The integrated EMR (Epic) was implemented during the pandemic, and Zafar shared that a “major digital programme is around the modernisation of our enterprise resource planning system, which manages our human resources, supply chain, and finance. That is a migration from IN4 to Workday cloud. We’re a couple of months away from phase one go-live, so we’re putting a lot of money into modernising this system as a core platform.”

In terms of infrastructure, Zafar shared that the organisation has done “a lot of work” on wireless networking, “to become a software defined network, so that our systems can easily connect to the network”, and to boost the organisation’s cybersecurity, which is another area that has seen “huge investment”.

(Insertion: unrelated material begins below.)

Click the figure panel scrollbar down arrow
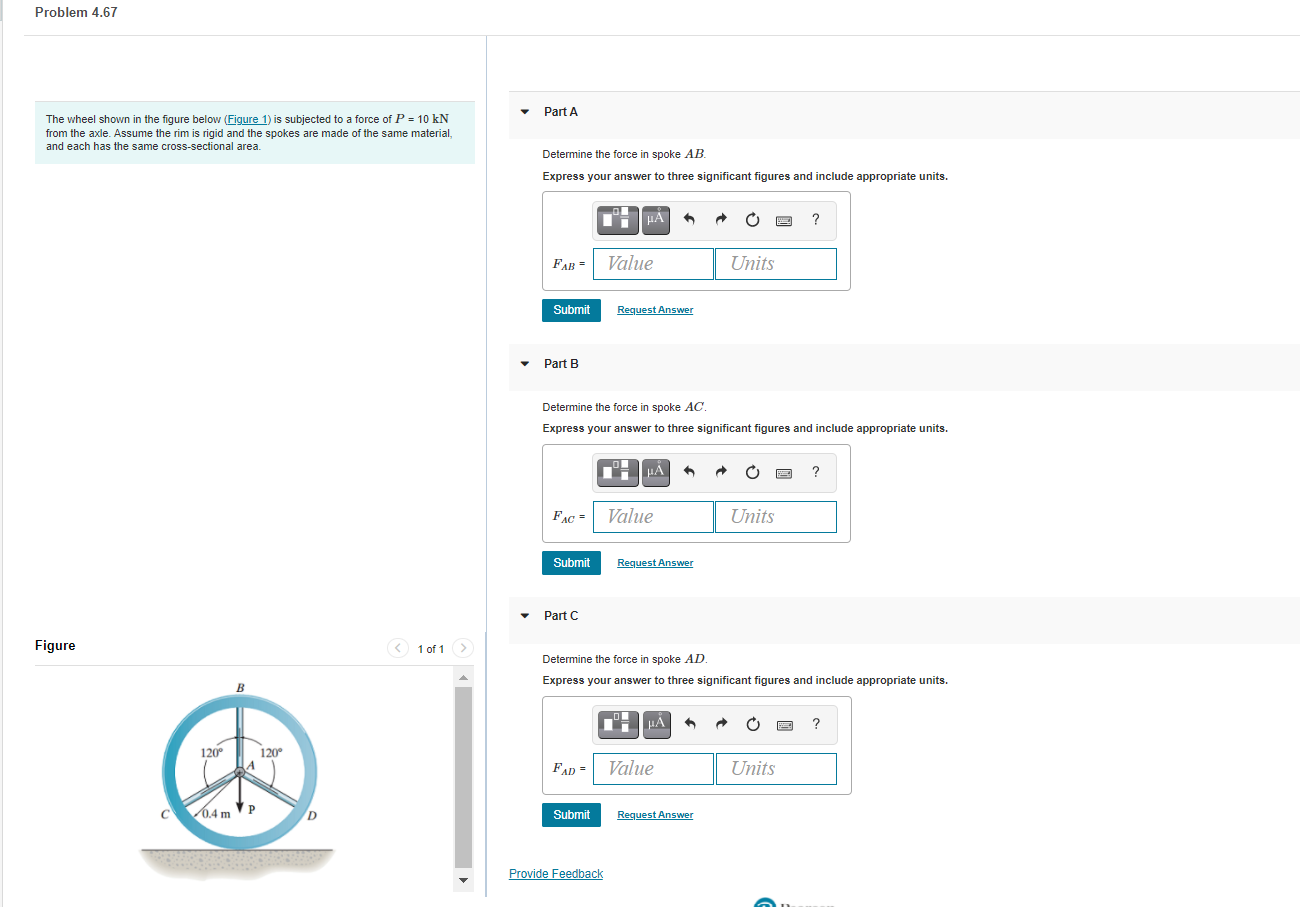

Looking ahead, Zafar told us that he would like to specifically do more in generative AI. “You now have much bigger data sources to crunch numbers on, so we want to expand in the AI space if it makes sense for clinical use cases.”

Another thing under consideration for the next fiscal year is “what things like robotics mean for our organisation,” Zafar shared. “We want to see whether there are any use cases there for us moving forwards.”

He added that one of the biggest challenges he and his team face in taking these steps and introducing new digital tools or solutions is money.

“Obviously, we have to be careful how we spend – because our key focus is not to buy technology, but to take care of kids. So we work to stay ahead of the curve in terms of what we’re measured against and how we deliver services to our customers.”

Zafar continued: “Getting investment in technology comes from the fact that your organisation is generating enough money to do so; but across the US there are very few healthcare systems that are actually generating this type of money to then reinvest in technology. Making the right investments is always going to be the biggest challenge – you have to invest your money in tools which bring a true return on investment.

“Retention is also important, so if you want to retain and recruit the best talent that’s hard to do if you don’t pay the best salaries. We also see that in access to care, the demand outweighs the capacity to deliver. Getting kids into our health system is hard, because we’re always full.”

Ultimately, Zafar concluded, “Although technology could have some impact on that, you can’t replace people. You can’t replace doctors and nurses with technology; you can speed up their work with technology, but there aren’t enough doctors and nurses globally being trained.”

We’d like to thank Zafar for taking the time out to talk to us, and for sharing his insights.